Studies show AI can lead to 25% faster output and 40% higher quality. But those are just the inputs to helping team members, like account managers and customer success managers (CSMs), work more quickly and save time. 

The next part of the equation is showing what happens next. 

  • Did AMs or CSMs use the time saved to have more strategic conversations with customers?
  • Did the time saved transfer to more time sharing feedback and insights with product teams?
  • Did the faster communications translate to earlier identification of expansion or growth opportunities? 

Executives are expecting AI to improve bottom-line efficiencies and increase top-line profitability.
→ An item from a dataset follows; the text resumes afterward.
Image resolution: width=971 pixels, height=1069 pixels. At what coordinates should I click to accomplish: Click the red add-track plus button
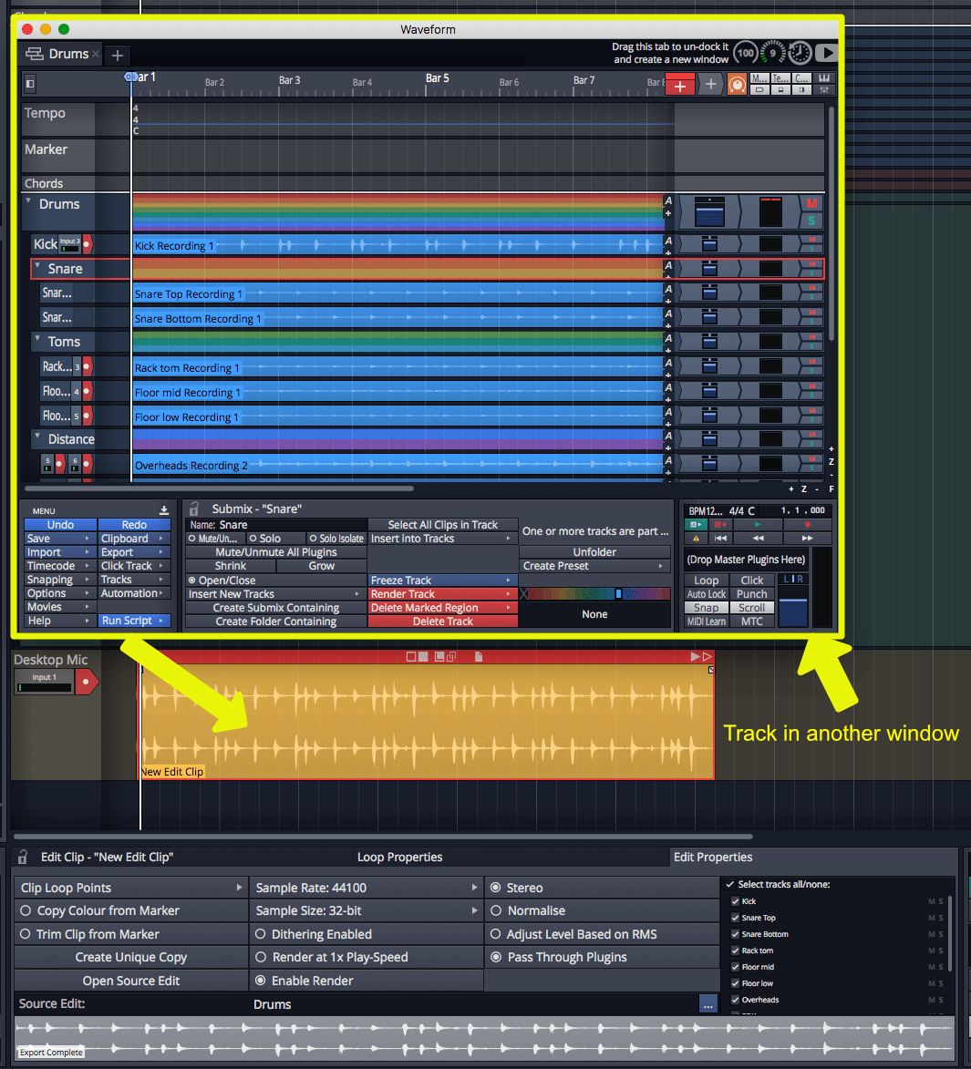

Even if it’s not perfect or if you’re using estimates, start to show the trade-offs that are paving that path to new outcomes and new growth. 
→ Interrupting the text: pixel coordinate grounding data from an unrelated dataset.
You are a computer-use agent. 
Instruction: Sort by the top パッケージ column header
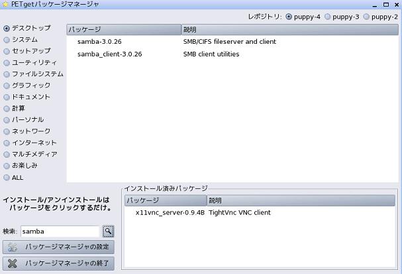click(124, 30)
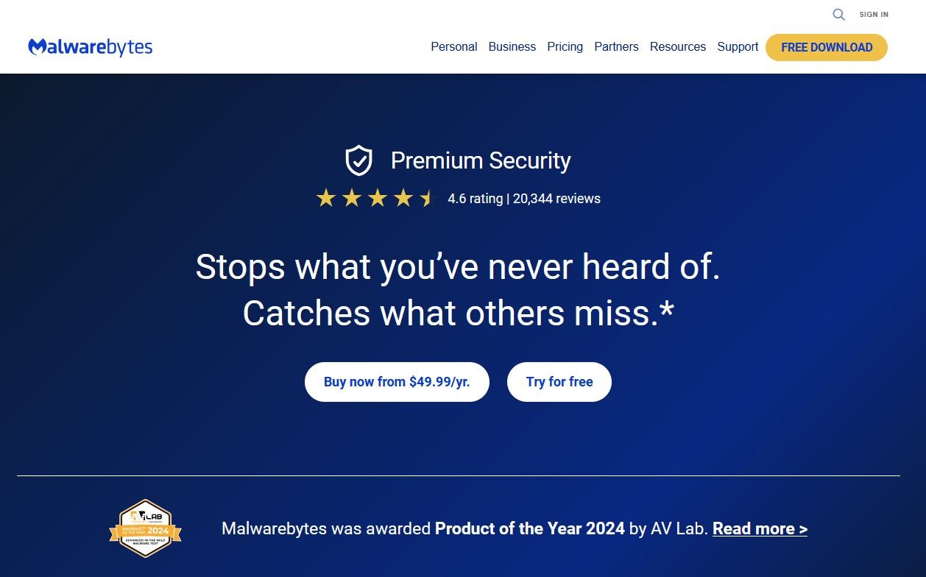Click the SIGN IN link
The width and height of the screenshot is (926, 577).
click(x=874, y=14)
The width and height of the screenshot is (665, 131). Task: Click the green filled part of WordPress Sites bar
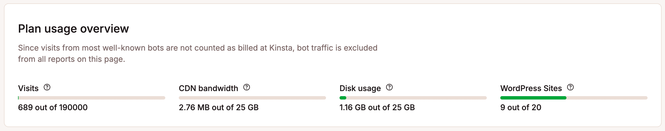533,98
#3: Create space to experiment

More likely than not, individuals in our organizations are experimenting with AI within their roles, even if it’s not regularly adopted into greater workflows. Rather than fighting against the tide, leaders can make the call to bring it out of the shadows and learn from it. 

One company shared the precedent of being “customer zero,” meaning before they take anything AI-related to market, they focus on driving adoption and results internally. 

Even if it isn’t company-wide, think about internal clubs or learning groups that people could self-select to participate in to share and be curious about AI and new tools. This not only creates a sense of ownability and responsibility, but it can act as a tight feedback loop to make the product or feature better. It also helps surface use cases and workflows across the organization where new tools can add value.

Start setting your team up for AI success

While talking about the potential of AI is important, since we are all just beginning to understand and navigate opportunities we don’t have the luxury of just “talk.” At some point (we argue now), we also have to “walk.”

Even if it’s individual steps with trials and errors, it’s imperative that we, as leaders and innovative businesses, start using AI. We need to start making the connections between the impact of efficiency on new outcomes and overall business goals. One foot in front of the other, and that mountain quickly becomes a hill, which becomes a path.